La musique d'aya est un système de tunnels vertigineux de grattements qui démangent, de désirs murmurés, de zaps frits et de sons troublants si tactiles qu'ils semblent presque vous percer le tympan. Parfois, les débuts du producteur expérimental basé à Londres, je suis troué, ressemblait à de l'ASMR gothique, ou à une dissection à cœur ouvert d'un DAW, utilisant de minuscules scalpels pour séparer, pincer et réorganiser les couches sonores. le premier album solo d'aya depuis plus de deux ans, Retournement des lèvres, est une collecte de fonds pour son opération de féminisation du visage, mais c'est aussi une célébration. Là où les premiers morceaux d'aya réimaginaient la future-pop comme SOPHIE comme une musique de dissociation plutôt que de danse, cet EP semble conçu pour une soirée club désorientante.
Il y a une vivacité d'entrain dans ces chansons qui fait Retournement des lèvres j'ai l'impression d'être une fusion de je suis troué et son EP collaboratif plus adrénalisant de 2023 avec BFTT, le co-fondateur de leur label YCO. Les ingrédients d'aya sont souvent si caractéristiques et soigneusement choisis qu'ils semblent anthropomorphes : des sons brillants qui semblent sourire, des synthés métalliques clignotant comme s'ils jouaient à une galette de gâteau.

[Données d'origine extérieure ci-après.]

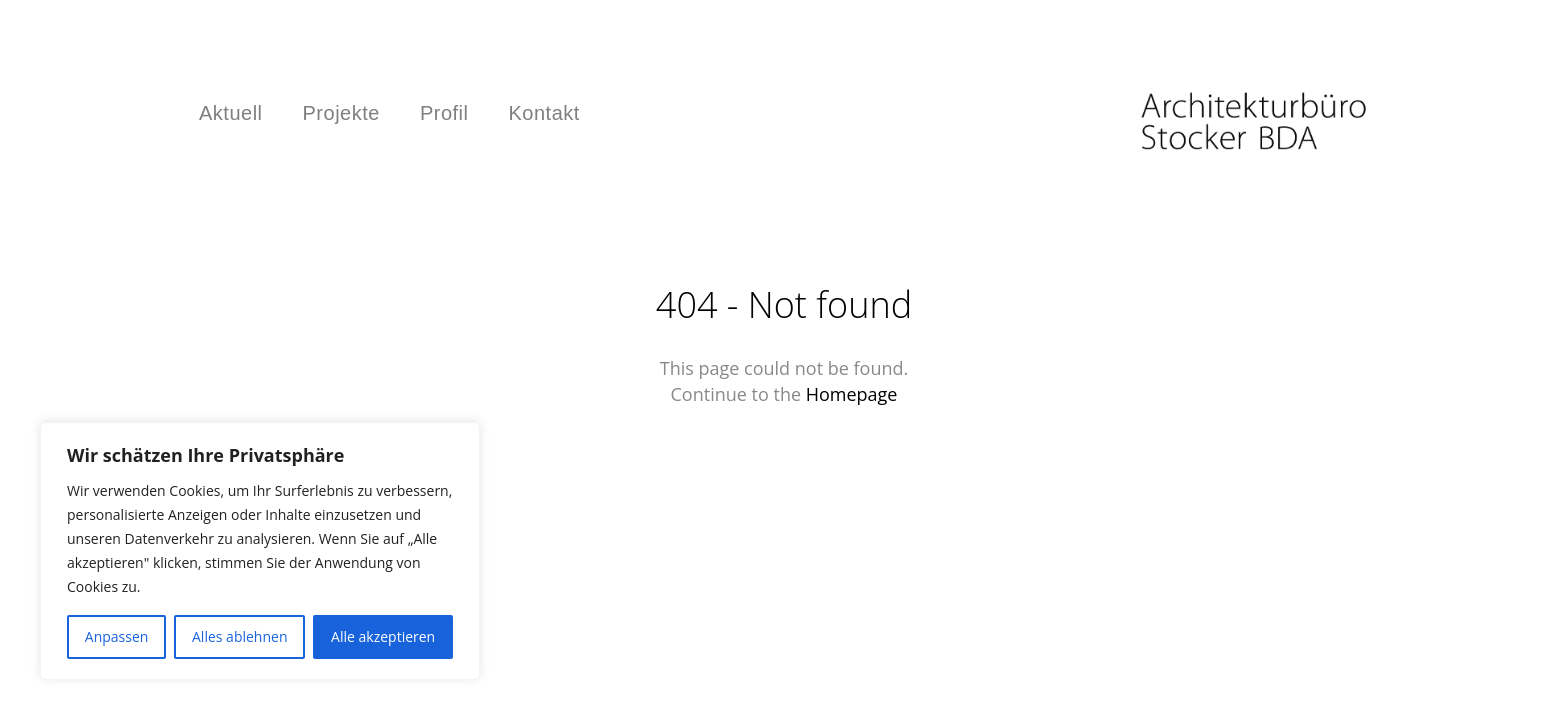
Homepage (852, 394)
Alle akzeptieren (383, 636)
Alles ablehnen (239, 636)
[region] (260, 551)
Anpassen (117, 636)
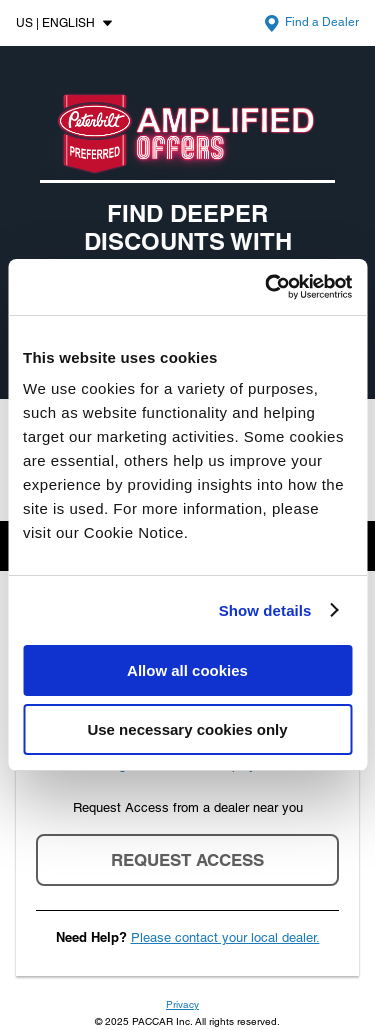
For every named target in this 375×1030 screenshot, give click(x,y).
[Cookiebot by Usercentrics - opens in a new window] (267, 287)
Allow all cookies (187, 670)
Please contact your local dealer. (225, 937)
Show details (265, 610)
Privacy (182, 1004)
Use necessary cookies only (187, 729)
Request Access (187, 860)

Sur « Essente ! », le rappeur ougandais Ecko Bazz fait des sauts périlleux entre les flux et les langages, son énergie féroce transformant le rythme spasmodique d'aya en un terrain de jeu néon. La chanson titre, qui met en scène son alter ego LOFT, fait monter la tension avec le pouls serré d'une chanson de Two Shell, puis explose dans un barrage de graves abrasifs mais groovy prêts à propulser les danseurs dans des mouvements décalés.
Le plus gros changement sur cet EP est la quasi-absence de la voix d'aya, qui agissait comme une sorte de guide fantôme à travers je suis trouéLe manoir hanté du club déconstruit. Manquant de son imagerie typiquement surréaliste et de ses rimes floues, ces morceaux semblent légèrement plus anonymes, comme si n'importe quel bizarre avec un talent pour les structures sonores folles aurait pu les assembler. Il y a aussi moins d'espace négatif qui faisait que les chansons hypnotiquement menaçantes construites autour de sa voix grinçante et de ses bips industriels sonnaient comme de la poésie orale pour une partition de jeu effrayante. Sans aucune sorte de récit autour duquel s’articuler, Retournement des lèvres frappe parfois comme un flot sans visage d'éclats sonores bancals – gargouillis de tamias et chants kawaii sur « Leftenant Keith », respirations coupées et tambours sourds sur le titre.
Mais même avec son éclat frénétiquement immaculé, la musique reste effrontément bizarre, le rythme change toujours. Comme le groupe britannique des années 80 dont il porte le nom, « Dexxy Is a Midnight Runner » est un hommage à un médicament contre le TDAH : la lisdexamfétamine (communément connue sous le nom de Vyvanse, apparemment un favori dans le circuit des clubs en Australie, où les drogues dures sont difficiles à obtenir) . Mais ses réseaux de plinks paranoïaques et ses voix coupées de plus en plus étranges sont pratiquement l'inverse de la pop passion de Dexys. La fusillade de percussions caoutchouteuses de la section finale me fait imaginer une seule petite pilule sprintant à une vitesse caricaturale comme Crazy Frog. Que la musique soit démente ou dansante, l'oreille meurtrière d'aya pour le ton et la texture rend chaque fragment hyperréaliste.